Gay Asylum Seekers Would Rather Go Home Than Stay On Manus Island

    "They were scared they would be thrown in jail for being gay."

    A report has raised serious human rights concerns about the treatment of asylum seekers detained in Australian detention centres on Manus Island, Papua New Guinea. In particular, the report found LGBT asylum seekers face mistreatment and abuse.

    The Human Rights Watch report slammed the Australian government's offshore processing system, criticising lengthy delays, restrictions of freedom of movement and work, and mental health issues that are rife among the men detained in PNG.

    "After two years, Australia's experiment in offshore detention has been a disaster," said Elaine Pearson, Australia director at Human Rights Watch.

    "Even the few people provided refugee status have been denied freedom of movement and the right to work. All should be allowed to move on with their lives in dignity and security."

    Compiled by the Human Rights Watch and the Human Rights Law Centre, the report was put together based on several interviews with asylum seekers, immigration officials, police, hospital staff and other service providers.

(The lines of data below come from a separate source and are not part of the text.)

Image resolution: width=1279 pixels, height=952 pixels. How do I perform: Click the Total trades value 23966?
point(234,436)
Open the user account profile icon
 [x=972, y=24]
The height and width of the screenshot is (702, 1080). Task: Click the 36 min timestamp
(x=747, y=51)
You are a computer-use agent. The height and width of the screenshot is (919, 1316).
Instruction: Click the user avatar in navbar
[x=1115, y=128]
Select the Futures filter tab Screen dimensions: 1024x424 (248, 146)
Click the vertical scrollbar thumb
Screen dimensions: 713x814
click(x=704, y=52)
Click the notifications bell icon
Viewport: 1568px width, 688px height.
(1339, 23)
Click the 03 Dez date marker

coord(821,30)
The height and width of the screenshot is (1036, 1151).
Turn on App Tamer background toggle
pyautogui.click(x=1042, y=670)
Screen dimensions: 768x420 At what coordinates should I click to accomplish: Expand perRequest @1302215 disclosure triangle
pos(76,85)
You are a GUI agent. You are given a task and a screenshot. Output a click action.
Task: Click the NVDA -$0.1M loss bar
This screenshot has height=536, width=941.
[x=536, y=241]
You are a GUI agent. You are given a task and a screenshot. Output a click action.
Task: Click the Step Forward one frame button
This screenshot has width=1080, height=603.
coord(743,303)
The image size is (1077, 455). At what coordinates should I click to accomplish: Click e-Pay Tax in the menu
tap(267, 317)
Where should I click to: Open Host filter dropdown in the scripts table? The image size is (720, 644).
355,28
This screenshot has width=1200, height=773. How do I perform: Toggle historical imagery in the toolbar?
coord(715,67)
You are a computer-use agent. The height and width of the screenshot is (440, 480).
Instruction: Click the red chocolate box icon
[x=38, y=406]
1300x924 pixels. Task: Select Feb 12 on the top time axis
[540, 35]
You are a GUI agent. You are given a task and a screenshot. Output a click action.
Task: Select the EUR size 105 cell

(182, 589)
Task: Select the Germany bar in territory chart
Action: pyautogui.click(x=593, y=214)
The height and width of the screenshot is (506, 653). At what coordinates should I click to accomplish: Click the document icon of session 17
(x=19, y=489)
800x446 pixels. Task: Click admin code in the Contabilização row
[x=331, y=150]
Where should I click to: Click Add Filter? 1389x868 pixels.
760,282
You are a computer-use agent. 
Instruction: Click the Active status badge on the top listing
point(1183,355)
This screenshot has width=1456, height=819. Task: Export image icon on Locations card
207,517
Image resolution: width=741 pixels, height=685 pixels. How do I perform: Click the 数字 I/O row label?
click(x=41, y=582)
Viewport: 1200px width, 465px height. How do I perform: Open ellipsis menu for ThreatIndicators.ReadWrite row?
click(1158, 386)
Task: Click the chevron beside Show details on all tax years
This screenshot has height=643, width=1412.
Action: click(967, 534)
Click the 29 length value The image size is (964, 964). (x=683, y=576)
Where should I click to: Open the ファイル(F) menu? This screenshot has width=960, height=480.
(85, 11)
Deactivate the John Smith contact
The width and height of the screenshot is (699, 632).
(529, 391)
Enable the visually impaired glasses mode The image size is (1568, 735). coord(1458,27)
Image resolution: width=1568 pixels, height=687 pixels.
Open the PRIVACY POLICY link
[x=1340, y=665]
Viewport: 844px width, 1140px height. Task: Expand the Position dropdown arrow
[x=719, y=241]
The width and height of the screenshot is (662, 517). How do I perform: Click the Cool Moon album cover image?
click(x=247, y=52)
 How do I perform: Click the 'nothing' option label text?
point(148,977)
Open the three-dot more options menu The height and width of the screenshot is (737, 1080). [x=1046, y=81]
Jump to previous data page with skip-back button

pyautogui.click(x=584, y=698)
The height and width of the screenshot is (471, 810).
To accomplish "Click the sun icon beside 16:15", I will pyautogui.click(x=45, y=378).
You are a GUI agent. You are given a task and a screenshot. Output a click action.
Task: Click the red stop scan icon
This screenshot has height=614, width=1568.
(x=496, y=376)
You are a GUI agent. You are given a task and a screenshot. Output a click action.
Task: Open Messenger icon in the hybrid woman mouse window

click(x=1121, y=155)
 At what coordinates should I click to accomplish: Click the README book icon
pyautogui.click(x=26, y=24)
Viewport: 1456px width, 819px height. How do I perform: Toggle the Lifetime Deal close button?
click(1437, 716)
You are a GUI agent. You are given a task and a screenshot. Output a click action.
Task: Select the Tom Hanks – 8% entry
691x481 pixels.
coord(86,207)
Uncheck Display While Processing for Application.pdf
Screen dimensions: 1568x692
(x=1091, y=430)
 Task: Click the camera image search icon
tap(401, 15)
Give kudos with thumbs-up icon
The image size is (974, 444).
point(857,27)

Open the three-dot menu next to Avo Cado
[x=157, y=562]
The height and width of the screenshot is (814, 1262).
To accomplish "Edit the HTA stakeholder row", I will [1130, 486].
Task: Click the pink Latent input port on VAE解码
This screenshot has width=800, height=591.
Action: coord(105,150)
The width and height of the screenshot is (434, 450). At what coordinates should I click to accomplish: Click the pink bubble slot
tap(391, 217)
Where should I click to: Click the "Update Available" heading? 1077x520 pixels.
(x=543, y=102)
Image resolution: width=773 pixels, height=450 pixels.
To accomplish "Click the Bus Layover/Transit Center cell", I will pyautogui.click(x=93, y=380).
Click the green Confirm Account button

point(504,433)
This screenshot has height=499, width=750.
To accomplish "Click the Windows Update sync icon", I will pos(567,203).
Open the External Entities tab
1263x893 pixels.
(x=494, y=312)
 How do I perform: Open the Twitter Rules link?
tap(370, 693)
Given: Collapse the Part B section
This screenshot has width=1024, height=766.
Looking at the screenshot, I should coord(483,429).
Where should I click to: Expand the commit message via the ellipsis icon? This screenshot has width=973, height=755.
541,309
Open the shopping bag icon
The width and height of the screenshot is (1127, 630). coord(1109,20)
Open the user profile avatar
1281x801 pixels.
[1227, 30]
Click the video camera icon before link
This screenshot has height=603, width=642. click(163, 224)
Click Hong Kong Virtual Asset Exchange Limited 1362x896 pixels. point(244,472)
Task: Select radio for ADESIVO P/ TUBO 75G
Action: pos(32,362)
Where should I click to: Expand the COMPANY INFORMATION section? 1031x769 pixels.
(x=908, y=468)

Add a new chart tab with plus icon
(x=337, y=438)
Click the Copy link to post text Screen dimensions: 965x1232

    In Papua New Guinea, it is a criminal offense to have consensual homosexual sex. As a result, many gay asylum seekers fear being resettled into the PNG community.

    "We did hear there were some [asylum seekers] who were refusing to move to the transit centre because they were concerned about safety issues and repercussions from the authorities," said Pearson.

    "They were scared they would be thrown in jail for being gay."

    Asylum seekers are going to great measures to avoid persecution in PNG, said Pearson, with one man ripping up his documentation after being processed and opting to return to his home country instead.

    "I have not come to stay in Manus, a country where it's possible [for a gay man] to be jailed for 14 years. If I wanted to live like this I would have stayed in Iran and gone to prison, been released, and then sent to prison again," said an anonymous asylum seeker quoted in the report.

    Gay asylum seekers also face mistreatment in the centres from other detainees, the report says.

    "Asylum seekers told us gay men had been sexually abused by other men in the detention centre," Pearson said. According to the report, gay men are shunned, assaulted and used by the other men in the detention centres, and are "extremely depressed."

    "Everyone leaves me. No one considers me a friend," one gay asylum seeker said.

    "Those few men who do are only with me because they want to take advantage of me sexually. They become my friends and after they use me they leave. And make fun of me. It's very hard here."

    Minister Dutton's office did not respond to a request for comment.